4. Wein AJ, Rackley RR. Overactive bladder: A better understanding of pathophysiology, diagnosis, and management. J Urol. 2006;175:S5–S10.

ADDITIONAL READING

• Avery K, Donovan J, Peters TJ, et al. ICIQ: A brief and robust measure for evaluating the symptoms and impact of urinary incontinence. Neurourol Urodyn. 2004;23:322.

• Coyne K, Revicki D, Hunt T, et al. Psychometric validation of an overactive bladder symptom and health-related quality of life questionnaire: The OAB-q. Qual Life Res. 2002;11:563.

• Patrick DL, Martin ML, Bushnell DM, et al. Quality of life of women with urinary incontinence: Further development of the incontinence quality of life instrument (I-QOL). Urology. 1999;53:71.

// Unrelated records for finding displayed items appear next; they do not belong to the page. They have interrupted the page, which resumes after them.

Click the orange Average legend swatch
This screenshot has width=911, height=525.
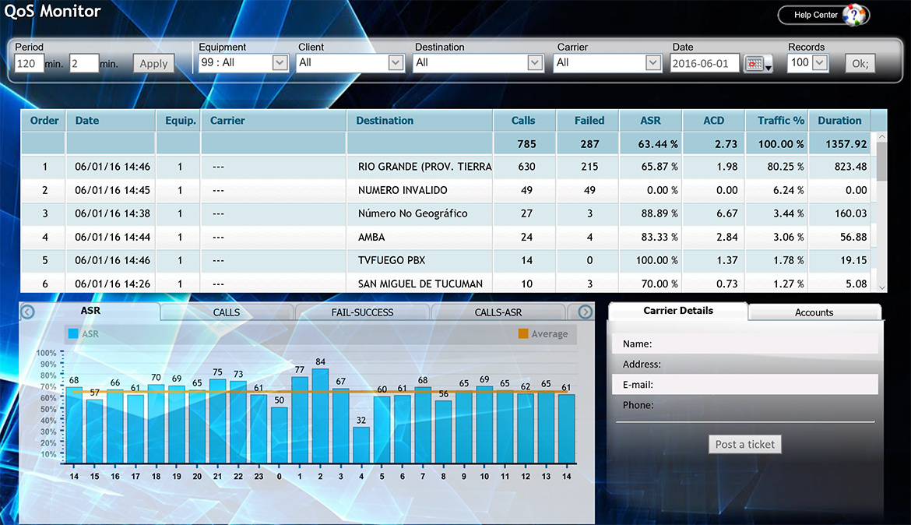point(523,334)
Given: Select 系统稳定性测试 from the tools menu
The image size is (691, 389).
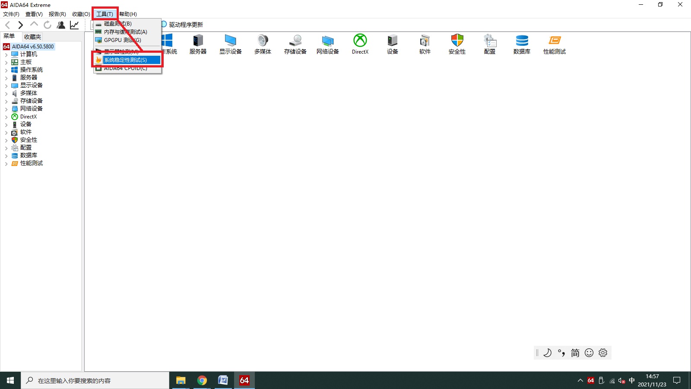Looking at the screenshot, I should [x=125, y=60].
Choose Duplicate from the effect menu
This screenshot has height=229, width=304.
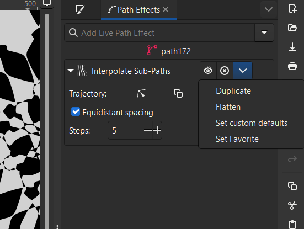tap(233, 91)
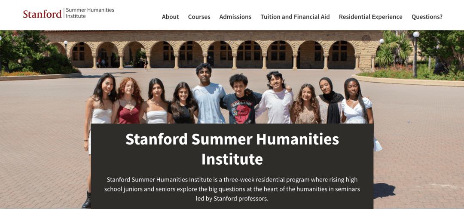Open the About menu item
This screenshot has width=464, height=209.
tap(170, 17)

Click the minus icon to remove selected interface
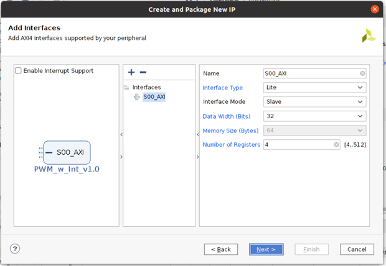(143, 73)

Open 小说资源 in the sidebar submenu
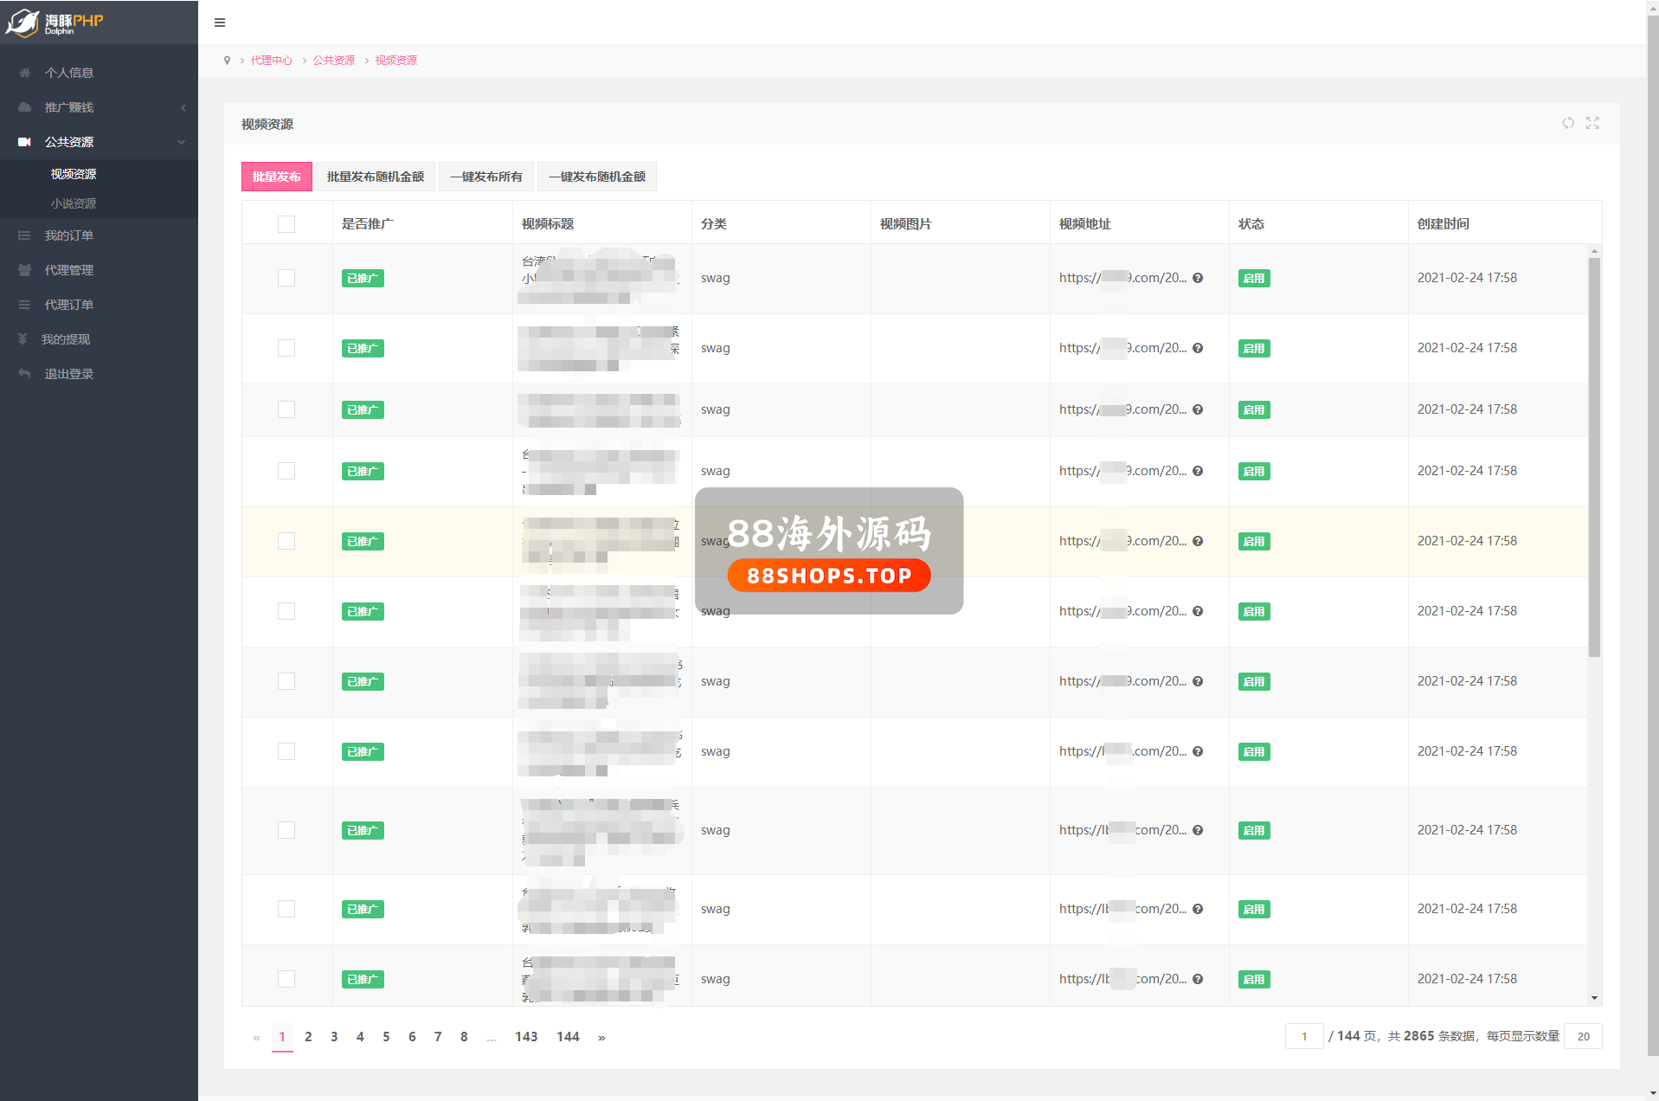[74, 203]
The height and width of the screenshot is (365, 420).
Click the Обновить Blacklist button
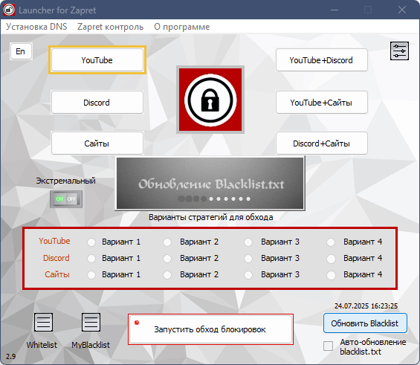click(x=365, y=323)
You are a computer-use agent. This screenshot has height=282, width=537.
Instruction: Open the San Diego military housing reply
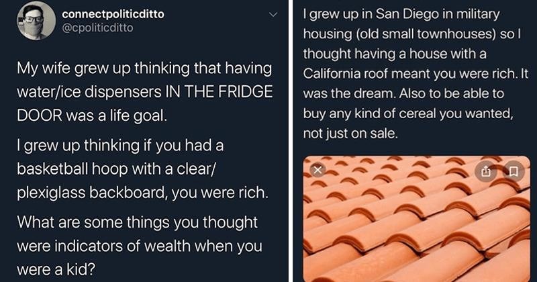pos(414,71)
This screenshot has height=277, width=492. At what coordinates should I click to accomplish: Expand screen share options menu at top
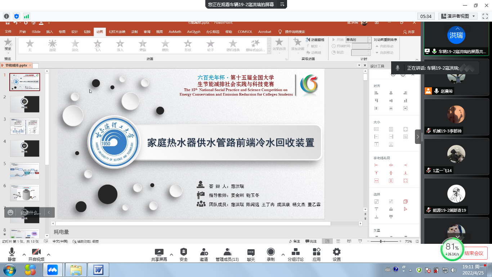(x=282, y=4)
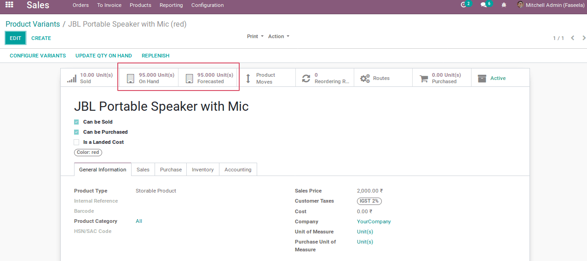Toggle the Can be Purchased checkbox

[x=76, y=132]
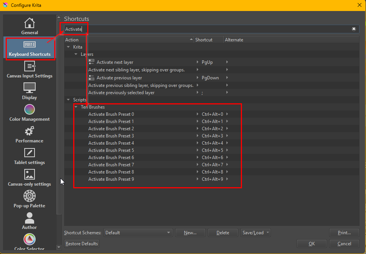This screenshot has height=254, width=366.
Task: Open the Author settings page
Action: (30, 221)
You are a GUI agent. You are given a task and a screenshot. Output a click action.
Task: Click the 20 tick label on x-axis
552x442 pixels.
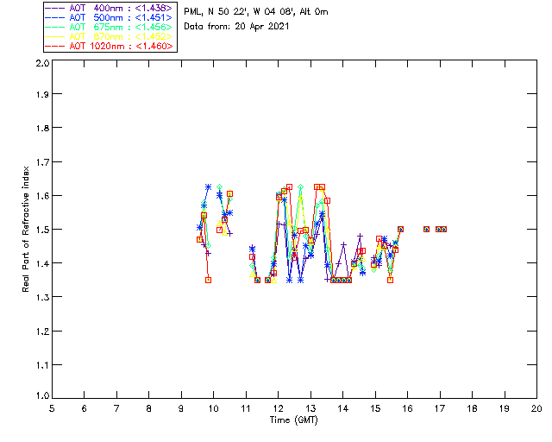pos(536,407)
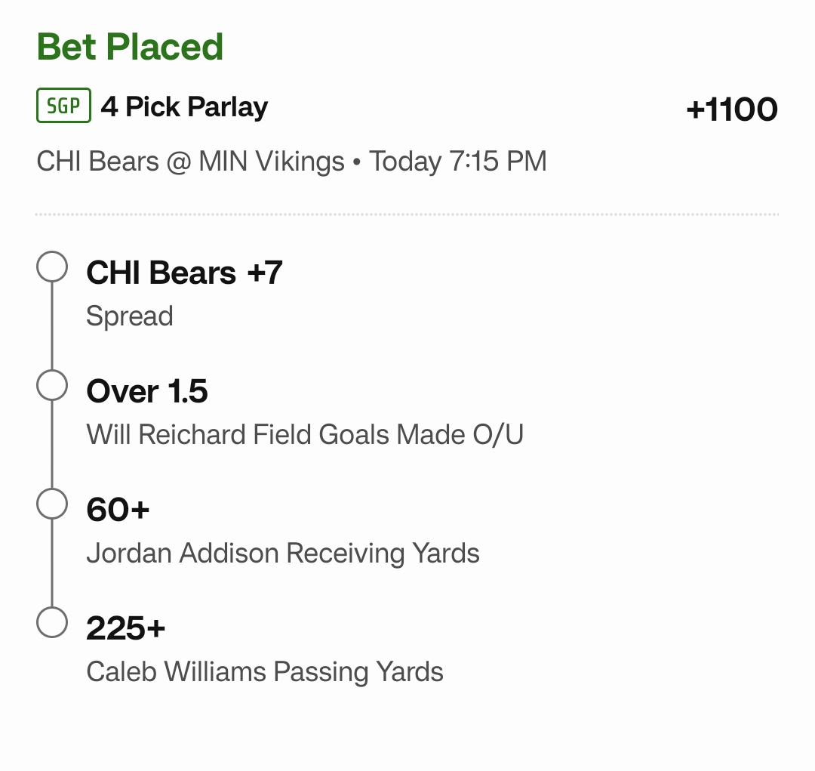Open the CHI Bears @ MIN Vikings matchup
815x771 pixels.
tap(190, 162)
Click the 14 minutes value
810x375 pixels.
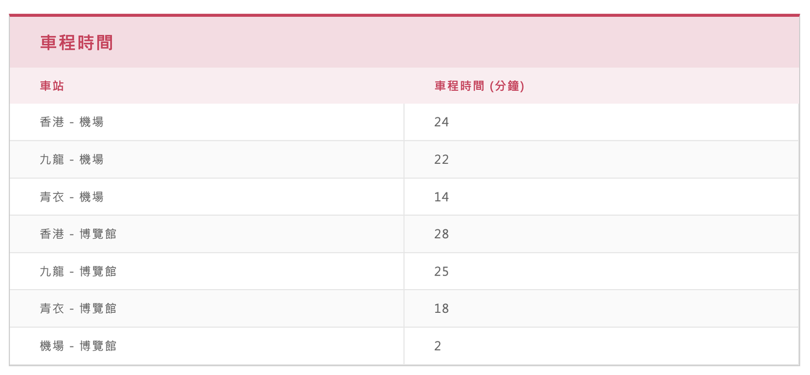pyautogui.click(x=441, y=197)
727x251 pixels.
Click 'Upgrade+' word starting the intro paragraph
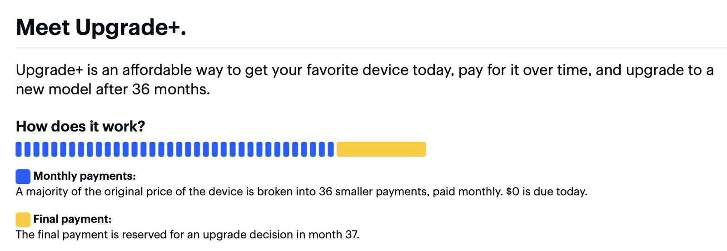(50, 70)
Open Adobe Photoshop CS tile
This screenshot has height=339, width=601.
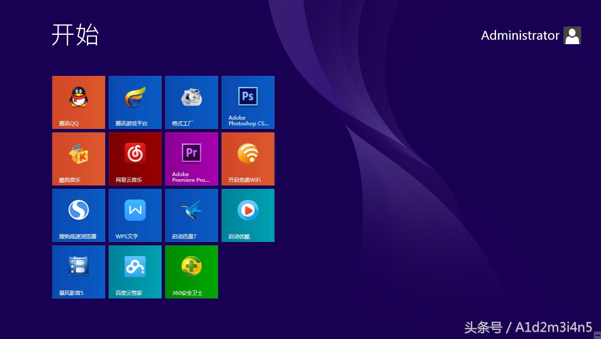click(248, 102)
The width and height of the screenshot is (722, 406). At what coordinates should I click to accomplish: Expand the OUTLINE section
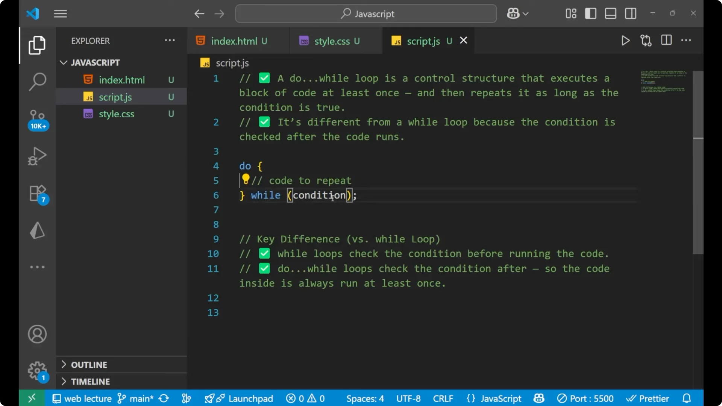pos(89,365)
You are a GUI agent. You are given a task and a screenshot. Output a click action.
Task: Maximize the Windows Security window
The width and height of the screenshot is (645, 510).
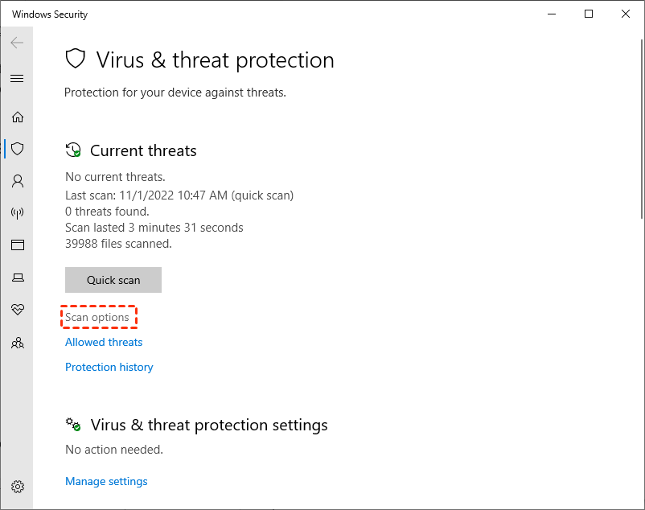click(x=589, y=14)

See Also (Topic, Algorithm, Media)

• Detrusor Overactivity

• Incontinence, Urinary, Adult Female

• Incontinence, Urinary, Adult Male

• Nocturia

• Overactive Bladder (OAB) Image

• Posterior Tibial Nerve Stimulation (PTNS)

• Sacral Neuromodulation

• Urgency, Urinary (Frequency and Urgency)

CODES

ICD9

• 596.51 Hypertonicity of bladder

• 788.41 Urinary frequency

• 788.63 Urgency of urination

ICD10

• N32.81 Overactive bladder

• R35.0 Frequency of micturition

• R39.15 Urgency of urination

CLINICAL/SURGICAL PEARLS

• OAB is NOT synonymous with detrusor overactivity.

• The key symptom of OAB is urinary urgency.

• The diagnosis and initial management of OAB require only a history, physical exam, and normal urinalysis.